Agression américano-sioniste contre l’Iran : Guerre d’usure et médiation chinoise
La guerre d’usure s’installe dans la région. Faute d’obtenir une victoire éclair ou provoqué un chaos politique et social en Iran, les Américains et leurs alliés sionistes se retrouvent confrontés à une situation qu’ils n’imaginaient pas lors de leur agression et de l’assassinat du Guide suprême Ali Khamenei, ainsi que d’une quarantaine de hauts responsables militaires et autres dignitaires iraniens.
La carte du changement de régime n’est plus dans les narratifs du président américain Donald Trump, car les données ont complètement changé au début de la deuxième semaine de la guerre. L’Iran résiste et riposte toujours. Ses missiles et ses drones kamikazes font encore des dégâts considérables en Israël. De plus, le détroit d’Ormuz, par où passe un quart de la production du pétrole, est quasiment fermé et la marine US est incapable de garantir le moindre passage d’un cargo ou d’un pétrolier.
Face à l’impasse militaire, les premiers balbutiements diplomatiques apparaissent. Des timides médiations sont annoncées. Un cessez-le-feu devient du domaine du possible. Mais quand et comment ? Et sous quelles conditions ?
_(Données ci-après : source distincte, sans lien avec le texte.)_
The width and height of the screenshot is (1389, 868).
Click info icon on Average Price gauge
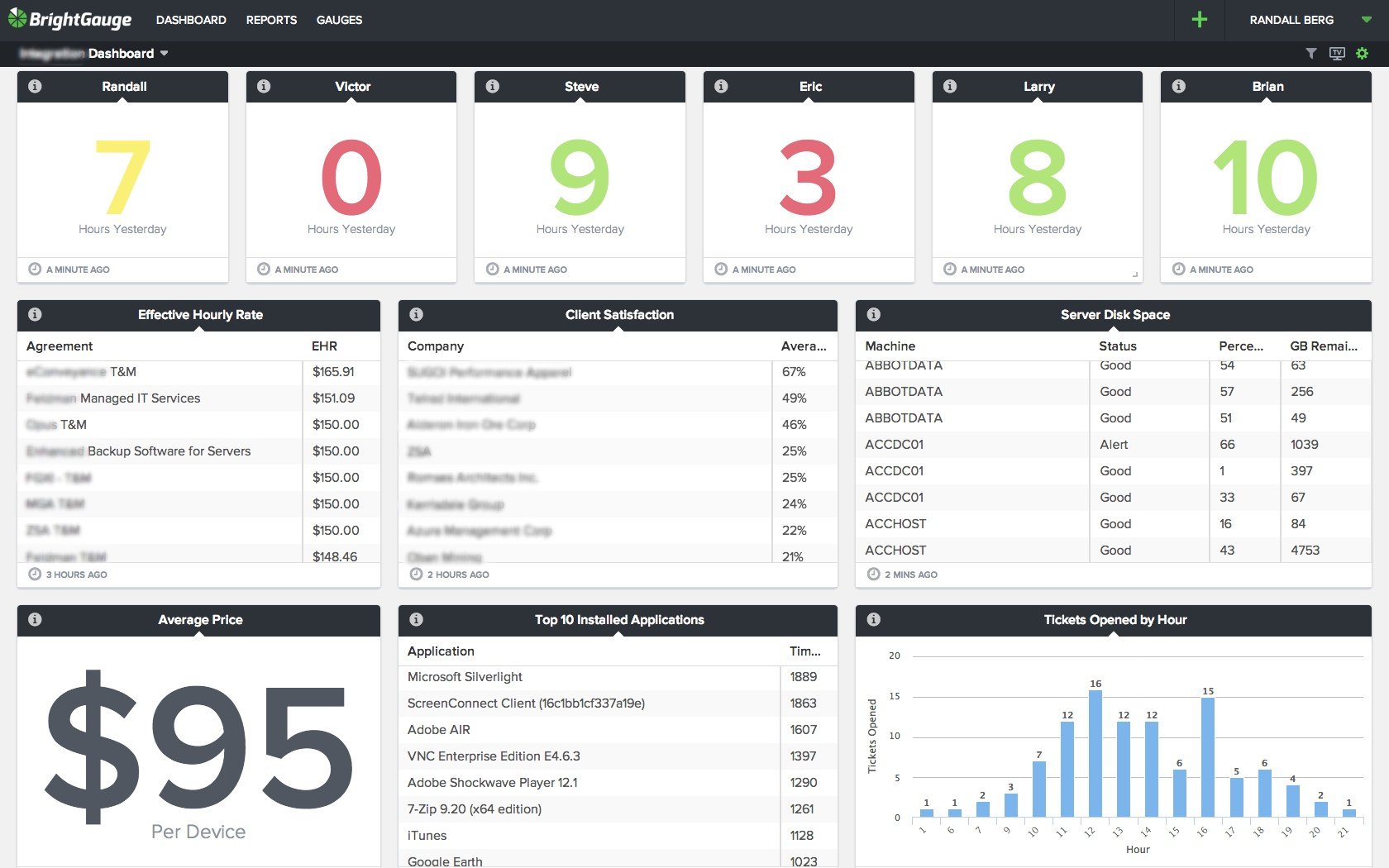pyautogui.click(x=35, y=619)
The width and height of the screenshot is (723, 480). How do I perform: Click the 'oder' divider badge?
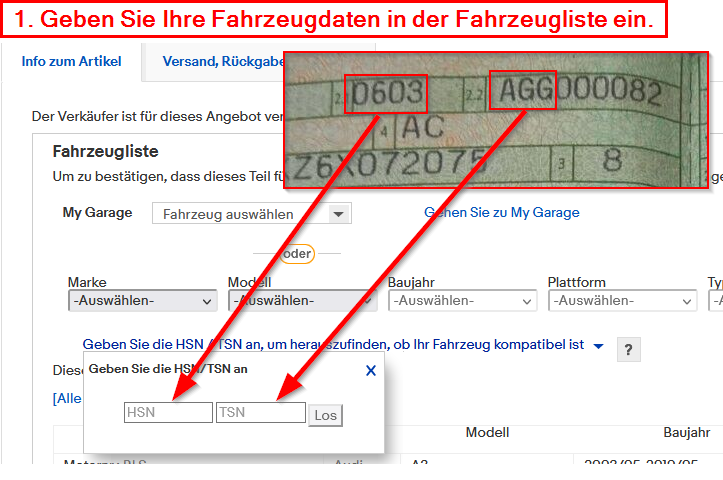296,254
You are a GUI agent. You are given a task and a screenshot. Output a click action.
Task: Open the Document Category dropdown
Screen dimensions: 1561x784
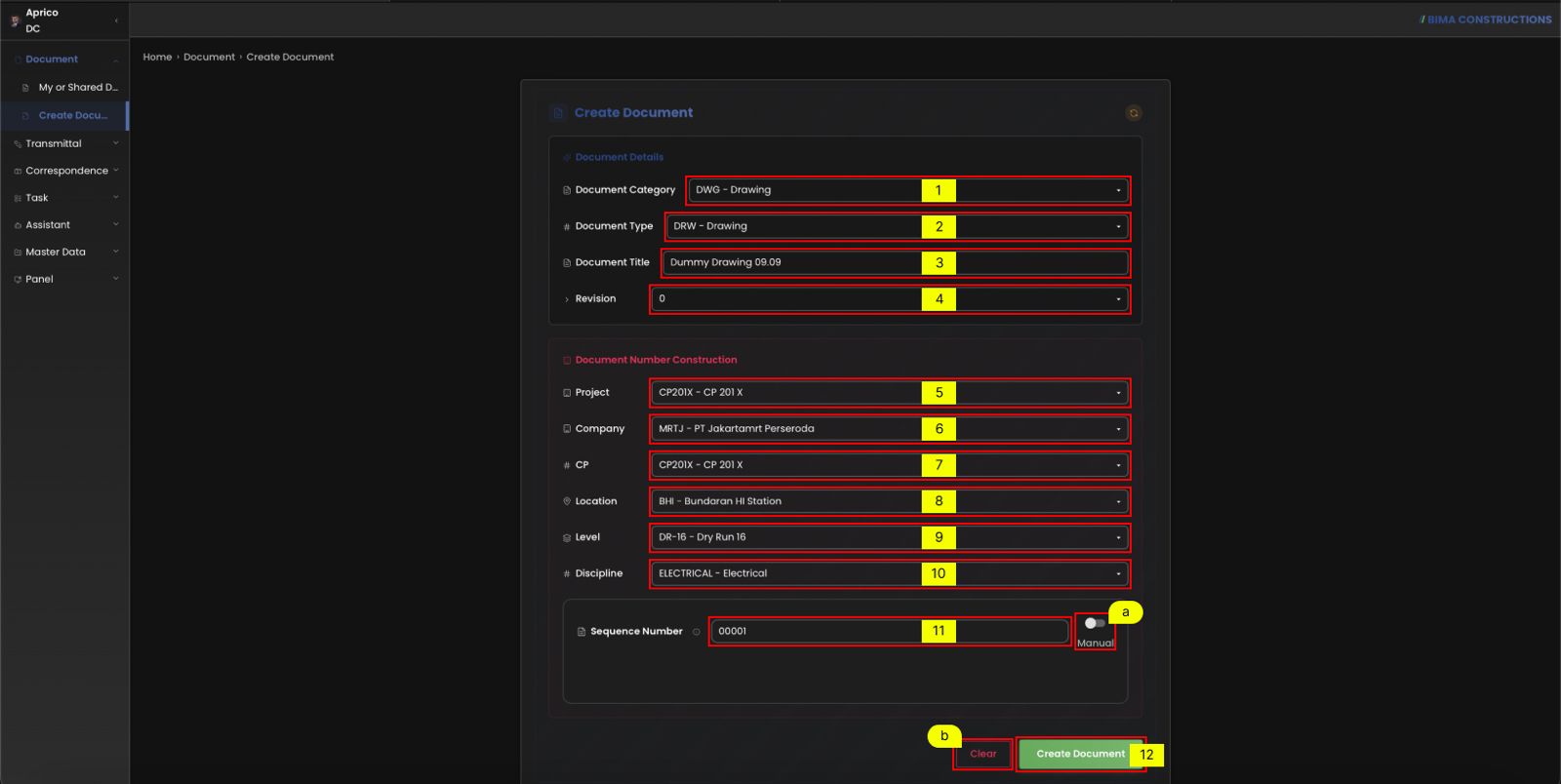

Le président iranien Massoud Pezeshkian a déclaré que l’Iran ne se rendra ni à Israël ni aux Etats-Unis. « Les ennemis emporteront avec eux dans la tombe leur rêve de voir le peuple iranien se rendre », a-t-il souligné. Dans une allocution, le président iranien a salué la résilience du peuple iranien, appelant à mettre de côté les divergences internes pour défendre le pays. « Nous sommes reconnaissants envers notre peuple et nous devons unir nos forces pour défendre notre patrie », a-t-il déclaré.
Pékin comme médiateur
Dans ce contexte, le président iranien a présenté des excuses aux pays voisins de l’Iran après que certains d’entre eux ont été touchés par des attaques au cours des derniers jours. Il a également annoncé que le Conseil de direction provisoire avait approuvé la suspension des attaques, sauf en cas d’offensive lancée contre l’Iran depuis ces territoires. « Nous n’avons aucune hostilité à leur égard », a-t-il déclaré, affirmant que l’Iran est attaché au respect du droit international et des principes humanitaires. Un premier pas non négligeable avant toute entame d’un processus de pourparlers.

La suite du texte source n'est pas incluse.